I feel bad for Hantzy here; it sounds like his family is a bunch of assholes that cared more about him winning the money than anything else. It’s sad. No one from his family is even there except his asshole uncle. DAMN. That is cold. He says some people couldn’t make it, but a lot of them aren’t very proud of him.
This of course leads to Jeff going out to talk to Russell. Does he think Hantzy restored the family name. Well, first of all, he is Uncle Russell, a side of him that Hantzy knows, but he is also Russell from Survivor. He will sit down and shut up if that’s what Hantzy wants him to do.
Bull fucking shit, says Jeff. They didn’t spend good money flying your ass out here to have you keep quiet! Oh, don’t worry Jeff. Russell is too fucking full of himself to ever just sit the fuck down and shut it.
He says that he thinks Hantzy went out there to change something that Russell himself brought to the game. Russell says that he made greatness and brought the game to a level you cannot even comprehend. Hantzy did everything wrong.
Jeff says next season should be Russell on one tribe and Hantzy on another.

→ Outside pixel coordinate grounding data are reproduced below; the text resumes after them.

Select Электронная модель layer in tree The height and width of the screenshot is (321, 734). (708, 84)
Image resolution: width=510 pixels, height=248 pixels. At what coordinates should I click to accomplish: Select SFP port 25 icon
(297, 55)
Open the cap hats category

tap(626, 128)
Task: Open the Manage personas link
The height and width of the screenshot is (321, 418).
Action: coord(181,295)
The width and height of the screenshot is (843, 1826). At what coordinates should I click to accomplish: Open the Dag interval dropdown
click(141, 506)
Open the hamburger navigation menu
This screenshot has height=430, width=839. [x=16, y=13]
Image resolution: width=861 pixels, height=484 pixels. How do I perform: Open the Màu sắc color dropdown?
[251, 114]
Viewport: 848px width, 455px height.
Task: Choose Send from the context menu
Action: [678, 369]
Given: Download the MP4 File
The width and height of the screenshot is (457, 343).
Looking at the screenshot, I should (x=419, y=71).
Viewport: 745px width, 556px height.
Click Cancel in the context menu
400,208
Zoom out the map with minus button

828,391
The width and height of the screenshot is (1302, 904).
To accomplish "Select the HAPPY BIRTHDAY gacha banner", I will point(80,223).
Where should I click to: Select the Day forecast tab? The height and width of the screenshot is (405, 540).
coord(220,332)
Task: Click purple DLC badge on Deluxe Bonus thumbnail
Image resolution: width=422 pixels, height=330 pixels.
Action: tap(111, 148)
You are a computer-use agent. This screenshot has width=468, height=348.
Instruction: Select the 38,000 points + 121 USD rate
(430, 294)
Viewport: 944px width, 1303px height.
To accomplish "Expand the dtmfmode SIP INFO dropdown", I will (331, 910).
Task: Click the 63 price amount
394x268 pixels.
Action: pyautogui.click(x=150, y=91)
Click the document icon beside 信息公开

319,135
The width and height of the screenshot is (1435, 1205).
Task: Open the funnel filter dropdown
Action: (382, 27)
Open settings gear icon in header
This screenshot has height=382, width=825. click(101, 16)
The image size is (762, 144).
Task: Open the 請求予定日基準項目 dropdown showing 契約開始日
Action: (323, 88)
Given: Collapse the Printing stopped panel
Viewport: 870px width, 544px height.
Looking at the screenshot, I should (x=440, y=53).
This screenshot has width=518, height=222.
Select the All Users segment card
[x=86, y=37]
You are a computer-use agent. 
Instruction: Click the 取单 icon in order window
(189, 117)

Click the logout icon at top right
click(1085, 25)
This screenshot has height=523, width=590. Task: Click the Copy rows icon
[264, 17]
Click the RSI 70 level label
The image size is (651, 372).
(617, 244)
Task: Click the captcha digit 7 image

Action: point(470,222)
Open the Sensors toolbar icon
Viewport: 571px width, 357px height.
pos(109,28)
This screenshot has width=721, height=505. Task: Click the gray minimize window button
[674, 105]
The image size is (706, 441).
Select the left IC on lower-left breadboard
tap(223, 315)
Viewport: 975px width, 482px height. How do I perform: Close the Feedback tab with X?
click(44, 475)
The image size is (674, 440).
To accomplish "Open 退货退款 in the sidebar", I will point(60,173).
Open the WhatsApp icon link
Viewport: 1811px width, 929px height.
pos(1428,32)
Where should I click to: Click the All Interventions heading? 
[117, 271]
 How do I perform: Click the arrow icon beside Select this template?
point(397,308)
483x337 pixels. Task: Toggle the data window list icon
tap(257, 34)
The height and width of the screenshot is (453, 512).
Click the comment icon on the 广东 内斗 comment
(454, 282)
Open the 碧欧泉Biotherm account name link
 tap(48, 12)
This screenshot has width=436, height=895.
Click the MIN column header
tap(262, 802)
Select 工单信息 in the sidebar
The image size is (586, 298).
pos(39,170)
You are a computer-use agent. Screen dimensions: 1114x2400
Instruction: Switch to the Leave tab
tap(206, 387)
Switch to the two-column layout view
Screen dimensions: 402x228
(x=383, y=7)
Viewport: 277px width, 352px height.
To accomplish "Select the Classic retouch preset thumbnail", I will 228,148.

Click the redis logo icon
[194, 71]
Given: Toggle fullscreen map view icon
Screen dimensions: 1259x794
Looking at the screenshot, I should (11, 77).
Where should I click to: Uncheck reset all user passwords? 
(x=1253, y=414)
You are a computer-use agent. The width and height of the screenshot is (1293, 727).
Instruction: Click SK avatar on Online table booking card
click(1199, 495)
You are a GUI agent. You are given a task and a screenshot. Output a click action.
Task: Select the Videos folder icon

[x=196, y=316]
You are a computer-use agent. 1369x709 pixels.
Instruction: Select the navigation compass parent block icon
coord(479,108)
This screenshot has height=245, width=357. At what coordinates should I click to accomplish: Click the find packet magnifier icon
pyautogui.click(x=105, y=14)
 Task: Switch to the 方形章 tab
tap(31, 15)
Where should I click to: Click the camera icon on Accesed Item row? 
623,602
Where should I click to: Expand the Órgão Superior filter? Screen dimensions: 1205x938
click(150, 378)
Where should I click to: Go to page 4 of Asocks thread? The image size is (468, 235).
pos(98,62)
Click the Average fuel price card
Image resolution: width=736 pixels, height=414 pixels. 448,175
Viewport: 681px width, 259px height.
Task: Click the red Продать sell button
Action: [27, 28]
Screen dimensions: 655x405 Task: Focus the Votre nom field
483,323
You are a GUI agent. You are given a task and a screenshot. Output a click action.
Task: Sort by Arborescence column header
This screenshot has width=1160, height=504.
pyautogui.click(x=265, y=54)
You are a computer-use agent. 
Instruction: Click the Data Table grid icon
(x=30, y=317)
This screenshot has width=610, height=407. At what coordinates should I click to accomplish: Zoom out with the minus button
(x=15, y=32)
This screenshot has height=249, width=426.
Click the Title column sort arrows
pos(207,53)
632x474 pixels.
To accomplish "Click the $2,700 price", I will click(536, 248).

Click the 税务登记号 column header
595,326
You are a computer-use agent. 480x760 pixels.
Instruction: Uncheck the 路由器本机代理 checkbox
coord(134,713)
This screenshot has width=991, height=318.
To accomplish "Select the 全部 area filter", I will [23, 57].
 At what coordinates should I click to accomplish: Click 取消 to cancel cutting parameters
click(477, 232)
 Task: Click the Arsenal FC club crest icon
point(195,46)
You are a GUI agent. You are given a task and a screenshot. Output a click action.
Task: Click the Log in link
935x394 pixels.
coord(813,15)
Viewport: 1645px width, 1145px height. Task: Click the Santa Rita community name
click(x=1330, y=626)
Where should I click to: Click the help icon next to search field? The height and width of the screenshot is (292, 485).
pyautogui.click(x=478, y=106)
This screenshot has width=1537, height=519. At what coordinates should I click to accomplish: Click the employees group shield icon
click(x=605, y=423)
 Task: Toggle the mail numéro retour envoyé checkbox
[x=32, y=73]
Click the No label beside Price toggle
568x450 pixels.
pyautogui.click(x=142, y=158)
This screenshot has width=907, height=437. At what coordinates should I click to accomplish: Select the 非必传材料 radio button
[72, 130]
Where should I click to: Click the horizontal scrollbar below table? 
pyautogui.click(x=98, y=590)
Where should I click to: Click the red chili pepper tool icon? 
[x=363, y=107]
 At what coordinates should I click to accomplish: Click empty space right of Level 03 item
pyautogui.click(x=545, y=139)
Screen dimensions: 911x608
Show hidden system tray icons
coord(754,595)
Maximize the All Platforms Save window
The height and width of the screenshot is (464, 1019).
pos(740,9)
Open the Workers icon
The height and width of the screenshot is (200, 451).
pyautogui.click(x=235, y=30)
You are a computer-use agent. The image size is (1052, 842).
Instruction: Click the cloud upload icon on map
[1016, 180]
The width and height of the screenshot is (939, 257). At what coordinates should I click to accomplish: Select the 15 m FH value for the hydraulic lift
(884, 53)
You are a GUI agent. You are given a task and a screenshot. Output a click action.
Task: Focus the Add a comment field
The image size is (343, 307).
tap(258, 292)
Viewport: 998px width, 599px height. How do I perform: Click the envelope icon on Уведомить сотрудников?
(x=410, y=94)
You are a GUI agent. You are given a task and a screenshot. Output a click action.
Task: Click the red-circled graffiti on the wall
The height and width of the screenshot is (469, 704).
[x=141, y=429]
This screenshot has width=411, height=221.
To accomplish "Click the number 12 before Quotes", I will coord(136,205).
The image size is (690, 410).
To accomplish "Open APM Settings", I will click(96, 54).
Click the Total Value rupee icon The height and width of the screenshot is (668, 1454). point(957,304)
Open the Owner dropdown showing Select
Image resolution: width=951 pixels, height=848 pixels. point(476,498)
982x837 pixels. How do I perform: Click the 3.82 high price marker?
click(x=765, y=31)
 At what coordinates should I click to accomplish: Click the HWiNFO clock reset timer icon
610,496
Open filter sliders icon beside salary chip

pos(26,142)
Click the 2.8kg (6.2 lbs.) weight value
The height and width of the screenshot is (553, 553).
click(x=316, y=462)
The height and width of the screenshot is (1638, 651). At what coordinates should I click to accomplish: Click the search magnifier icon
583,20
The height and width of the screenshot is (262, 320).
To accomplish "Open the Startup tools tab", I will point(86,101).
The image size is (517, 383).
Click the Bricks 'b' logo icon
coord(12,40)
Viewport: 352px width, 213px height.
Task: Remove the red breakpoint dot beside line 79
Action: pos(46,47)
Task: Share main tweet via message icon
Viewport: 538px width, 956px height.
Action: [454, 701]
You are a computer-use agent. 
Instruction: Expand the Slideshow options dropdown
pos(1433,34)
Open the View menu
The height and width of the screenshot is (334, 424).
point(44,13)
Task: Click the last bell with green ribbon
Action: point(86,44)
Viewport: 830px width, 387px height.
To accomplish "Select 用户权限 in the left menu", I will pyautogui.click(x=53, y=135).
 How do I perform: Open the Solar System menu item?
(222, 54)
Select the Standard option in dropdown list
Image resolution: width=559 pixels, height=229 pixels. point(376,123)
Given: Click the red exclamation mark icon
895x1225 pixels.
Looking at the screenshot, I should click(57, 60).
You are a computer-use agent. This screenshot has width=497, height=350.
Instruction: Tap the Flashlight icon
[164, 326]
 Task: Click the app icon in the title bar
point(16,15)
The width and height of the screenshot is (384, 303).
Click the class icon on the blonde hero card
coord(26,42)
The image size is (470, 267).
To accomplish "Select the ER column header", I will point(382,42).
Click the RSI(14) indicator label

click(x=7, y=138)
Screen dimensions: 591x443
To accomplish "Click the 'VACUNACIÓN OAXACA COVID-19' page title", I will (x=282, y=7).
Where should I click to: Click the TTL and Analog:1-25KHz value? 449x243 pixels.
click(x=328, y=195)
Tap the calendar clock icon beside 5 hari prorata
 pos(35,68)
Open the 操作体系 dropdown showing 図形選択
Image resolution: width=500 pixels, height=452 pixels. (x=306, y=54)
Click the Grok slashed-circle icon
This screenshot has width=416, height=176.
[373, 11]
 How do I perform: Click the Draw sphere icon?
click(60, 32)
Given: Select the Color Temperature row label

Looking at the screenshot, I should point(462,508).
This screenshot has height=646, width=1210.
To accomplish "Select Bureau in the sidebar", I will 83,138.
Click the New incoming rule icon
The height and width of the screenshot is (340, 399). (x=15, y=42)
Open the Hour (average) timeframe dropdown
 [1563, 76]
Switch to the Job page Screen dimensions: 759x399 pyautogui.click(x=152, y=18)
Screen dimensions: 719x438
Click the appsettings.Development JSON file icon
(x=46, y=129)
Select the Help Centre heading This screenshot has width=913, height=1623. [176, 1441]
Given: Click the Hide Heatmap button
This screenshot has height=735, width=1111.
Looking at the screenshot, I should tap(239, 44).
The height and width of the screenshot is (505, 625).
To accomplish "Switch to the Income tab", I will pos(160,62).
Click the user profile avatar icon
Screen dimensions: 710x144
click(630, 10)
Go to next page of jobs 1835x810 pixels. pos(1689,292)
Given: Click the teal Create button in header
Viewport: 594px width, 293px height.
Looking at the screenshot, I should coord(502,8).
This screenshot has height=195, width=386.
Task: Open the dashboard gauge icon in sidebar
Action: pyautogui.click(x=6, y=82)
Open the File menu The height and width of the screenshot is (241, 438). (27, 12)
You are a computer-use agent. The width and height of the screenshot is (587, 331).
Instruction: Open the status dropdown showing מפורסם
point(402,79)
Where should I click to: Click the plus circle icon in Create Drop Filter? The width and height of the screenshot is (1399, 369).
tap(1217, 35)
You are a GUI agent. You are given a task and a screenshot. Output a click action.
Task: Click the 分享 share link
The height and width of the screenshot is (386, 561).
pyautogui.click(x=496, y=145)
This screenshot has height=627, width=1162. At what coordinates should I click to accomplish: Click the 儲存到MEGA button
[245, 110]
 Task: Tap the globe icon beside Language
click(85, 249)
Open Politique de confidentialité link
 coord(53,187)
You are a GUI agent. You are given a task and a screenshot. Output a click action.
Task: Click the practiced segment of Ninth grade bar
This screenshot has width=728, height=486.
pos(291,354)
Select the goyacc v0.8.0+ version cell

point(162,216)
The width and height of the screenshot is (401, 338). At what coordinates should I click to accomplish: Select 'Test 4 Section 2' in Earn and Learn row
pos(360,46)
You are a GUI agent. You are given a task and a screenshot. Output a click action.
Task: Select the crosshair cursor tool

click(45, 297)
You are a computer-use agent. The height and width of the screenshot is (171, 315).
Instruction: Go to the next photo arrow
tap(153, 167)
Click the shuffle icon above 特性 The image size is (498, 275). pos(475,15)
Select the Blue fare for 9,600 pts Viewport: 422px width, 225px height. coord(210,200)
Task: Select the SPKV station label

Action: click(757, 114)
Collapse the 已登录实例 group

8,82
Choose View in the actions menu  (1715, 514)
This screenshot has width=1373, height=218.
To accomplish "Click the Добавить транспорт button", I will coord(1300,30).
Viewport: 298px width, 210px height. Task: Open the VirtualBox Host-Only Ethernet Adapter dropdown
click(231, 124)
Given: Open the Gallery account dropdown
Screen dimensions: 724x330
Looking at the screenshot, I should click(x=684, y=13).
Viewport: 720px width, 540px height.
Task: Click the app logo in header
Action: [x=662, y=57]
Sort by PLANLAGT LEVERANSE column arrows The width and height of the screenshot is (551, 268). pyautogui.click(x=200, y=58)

Jeff, I will ship you off to the Murder House before I will allow that to happen.
You’re gonna die in there
After a break we come back to find out who the player of the season is. UGH. I have hated this ever since they started it with fucking Rupert. Gah. Jeff says it was the biggest margin for the win ever. CockRing came in second and wasn’t even close. Yes, you guessed it, the winner is Ozzy.
See? Told ya I’m awesome
We are running out of time now so Jeff pops around quickly, talking briefly to Dawn about what she went through to get on the show. Whitney and Keith are a couple even though Whitney was secretly married when she came on the show.
Also? Edna is pregnant and Christine and Stacey are best friends. Jeff is sad that Jim didn’t really get to play and Jim is annoyed that everyone wasn’t there to play to win. SOME PEOPLE coughCockRingcough just played to stay as long as they could knowing that in the end they weren’t going to win.
Jeff mentions the whole Russell vs. Hantzy thing AGAIN and I am itching to reach into the TV and slap him silly. Hantzy talks a little bit more about what assholes his family is and the dude is totally trying not to cry. Poor little fella.
And that’s it, Gasmi. There’s nothing left but the teaser for next season: Survivor, One World (let’s get together and feel alright). Looks like there will be two tribes but everyone will live together in one camp. That should make for some interesting dynamics.
I have had an incredible time recapping this season, Gasmi. I hope that you have had as much fun reading as I have had writing these recaps for you. I hope to be back again next season with you all.
Huge apologies again for the massive delay in getting this done. Being sick really kicked my ass and screwed with my timeline in a big way. I hope you found it worth the wait. See ya soon!